Let’s just hope he’s more knowledgeable with superconductor physics than he is with anything at all associated with audio. His papers literally read like they were written by some random audiophile after someone gave him a lab and an oscilloscope to play with. An example would be trying to test the ”timing resolution” by literally soldering random capacitors and resistors to a relay, cause digitally synthesizing it would cause too much aliasing and filter lag, or something which would clearly bias the experiment. So… we’re just gonna whip out the soldering iron from AliExpress and go to town! The pinnacle of true experimental control excellence.:rolleyes:

Edit: The experiment is clever in that it uses a low pass filter and a square wave to alter the "attack" of the waveform by essentially altering the harmonic content out at supersonic frequencies that are, as the paper shows via its own testing, inaudible. In principal, any discernable differences should be due to hearing the "envelope" of the waveform and thus showing high resolution in the time domain.

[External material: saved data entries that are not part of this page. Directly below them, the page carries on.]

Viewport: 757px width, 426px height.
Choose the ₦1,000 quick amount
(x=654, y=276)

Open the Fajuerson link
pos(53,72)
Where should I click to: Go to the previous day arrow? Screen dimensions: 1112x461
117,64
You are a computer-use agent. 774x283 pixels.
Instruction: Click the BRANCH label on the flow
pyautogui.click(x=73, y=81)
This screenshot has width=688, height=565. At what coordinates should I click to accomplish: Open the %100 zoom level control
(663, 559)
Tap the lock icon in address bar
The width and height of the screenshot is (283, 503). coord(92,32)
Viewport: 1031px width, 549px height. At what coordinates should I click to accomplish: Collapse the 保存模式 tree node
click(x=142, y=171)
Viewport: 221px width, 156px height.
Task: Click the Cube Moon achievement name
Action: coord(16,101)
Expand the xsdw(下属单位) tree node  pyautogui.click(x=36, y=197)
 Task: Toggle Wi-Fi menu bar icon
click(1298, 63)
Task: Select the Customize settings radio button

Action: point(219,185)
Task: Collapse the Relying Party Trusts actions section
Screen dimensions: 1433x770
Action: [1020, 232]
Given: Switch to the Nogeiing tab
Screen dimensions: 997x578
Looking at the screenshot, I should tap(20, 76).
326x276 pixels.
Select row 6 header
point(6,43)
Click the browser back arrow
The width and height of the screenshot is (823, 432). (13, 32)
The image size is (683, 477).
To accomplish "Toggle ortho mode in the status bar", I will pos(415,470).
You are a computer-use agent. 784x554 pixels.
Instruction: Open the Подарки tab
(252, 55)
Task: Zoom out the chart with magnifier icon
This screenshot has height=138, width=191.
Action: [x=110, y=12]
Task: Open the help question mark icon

But what he fails to do is have any sort of control (both in terms of actual controls and also as an experimental control to screen out that obvious result) that can maintain the same fundamental energy as the various filters are switched in and out of the signal path, and in Table 2 he even shows this that the amplitude clearly changes, which is what the test subjects are really reacting to. They handwave that its below the JND and can be "neglected" but show me the actual measurements from the amplifier output! Essentially he is just establishing a dB threshold above which changes become audible to the test subjects since to the ears that is just a sine wave at the fundamental instead of a square wave. On top of this there could even be resonances in the headphones themselves, but the "measurements" seem to indicate otherwise. And god knows what other issues there could be. Be interesting to have someone who is knowledgeable in Kuncher's main field of work peer review it, but I would not want to waste their time with such trivial things.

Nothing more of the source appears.